Ao longo dos anos, como porta-voz dos zapatistas, Marcos passou a assumir uma postura política de contestação ao neoliberalismo baseada na crença de que é possível a construção de outro mundo centrado em valores solidários e fortemente ancorado na democracia e na defesa dos direitos das minorias.
Embora a família de Rafael Sebastián Guillén Vicente tenha confirmado as declarações do governo mexicano, o Subcomandante Marcos jamais deixou de se apresentar com a touca cobrindo seu rosto.
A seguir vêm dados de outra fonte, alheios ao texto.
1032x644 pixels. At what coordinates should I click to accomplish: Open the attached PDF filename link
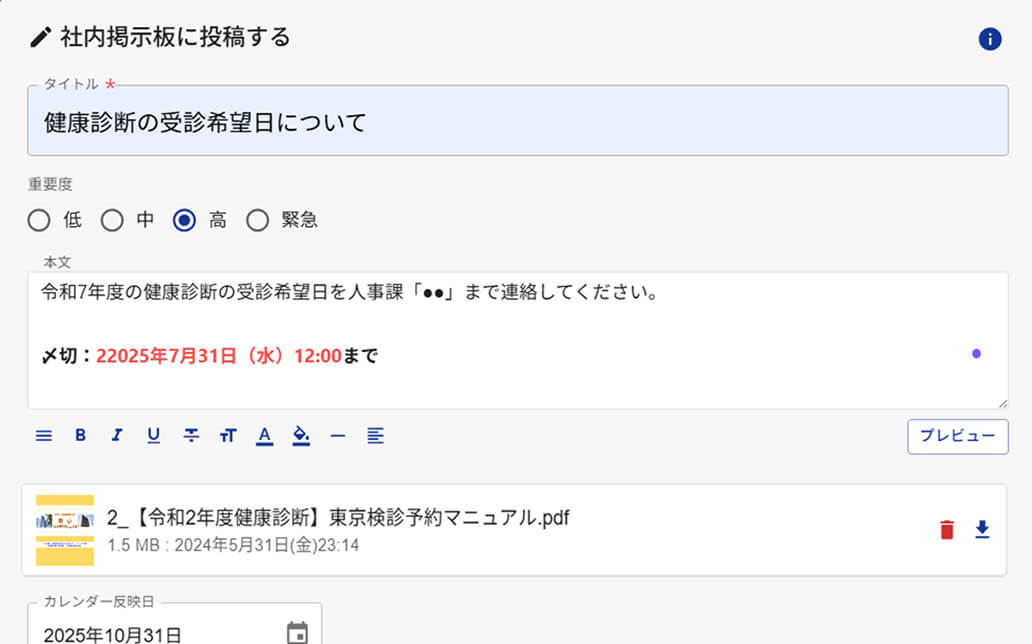[330, 518]
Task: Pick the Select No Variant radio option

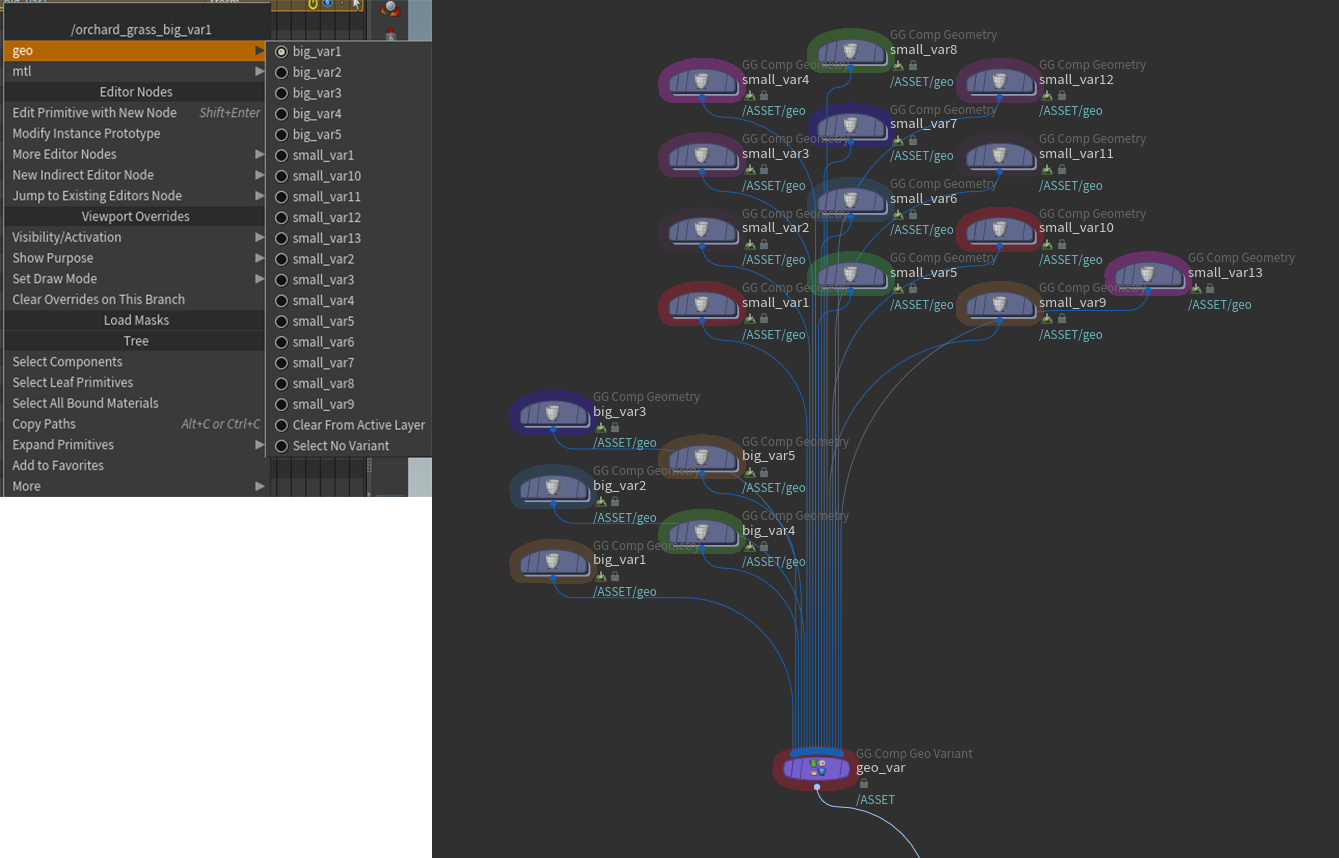Action: 282,446
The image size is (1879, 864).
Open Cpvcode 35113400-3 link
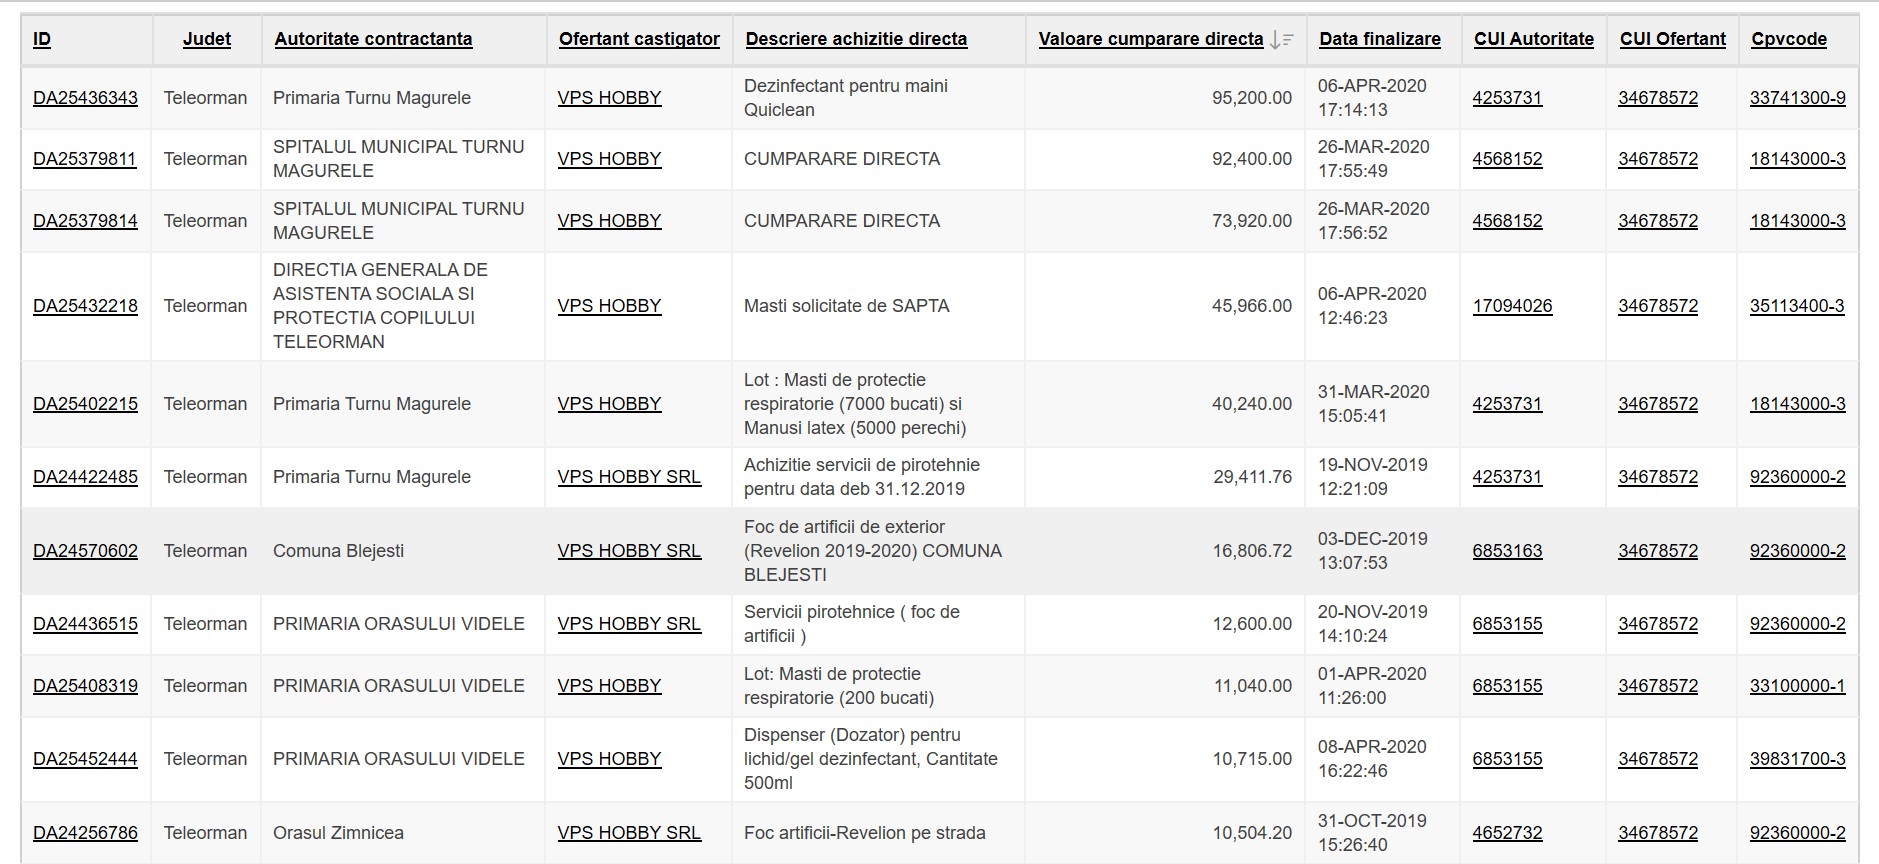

Ao se negar a discutir sua vida pessoal, sem deixar de representar o papel de liderança romantizada pela mídia e pela esquerda latino-americana, mantém as atenções voltadas para a luta dos zapatistas em Chiapas. Além da atuação política, Marcos tem obras publicadas. Em 2004, lançou com o escritor Paco Ignacio Taibo o livro Muertos incómodos. Também publicou Nossa palavra é nossa arma, coletânea de seus escritos entre os zapatistas na última década.
Em dezembro de 2005, o Subcomandante Marcos anunciou a realização de um tour pelo México, que teve início em janeiro de 2006. A viagem objetivava defender as propostas do EZLN e apontar as razões para o distanciamento dos zapatistas dos candidatos que disputariam as eleições presidenciais em 2006.
Afirmando que Andrés Manuel López Obrador, do PRD, buscou aliança com o ex-presidente Carlos Salinas de Gortari, o subcomandante Marcos assumiu a defesa da construção de nova força política, uma esquerda efetivamente comprometida com os ideais zapatistas. Assumiu então nova faceta, apresentando-se como o “Delegado Zero” na tarefa de divulgação e organização dessa alternativa de esquerda.
Em maio de 2014, o comandante anunciou que a identidade “Marcos” chegava ao fim. Nos últimos vinte anos, segundo ele, as escolas zapatistas formaram uma geração capaz de dar continuidade à sua doutrina. Assim, o personagem “Marcos” não era mais necessário.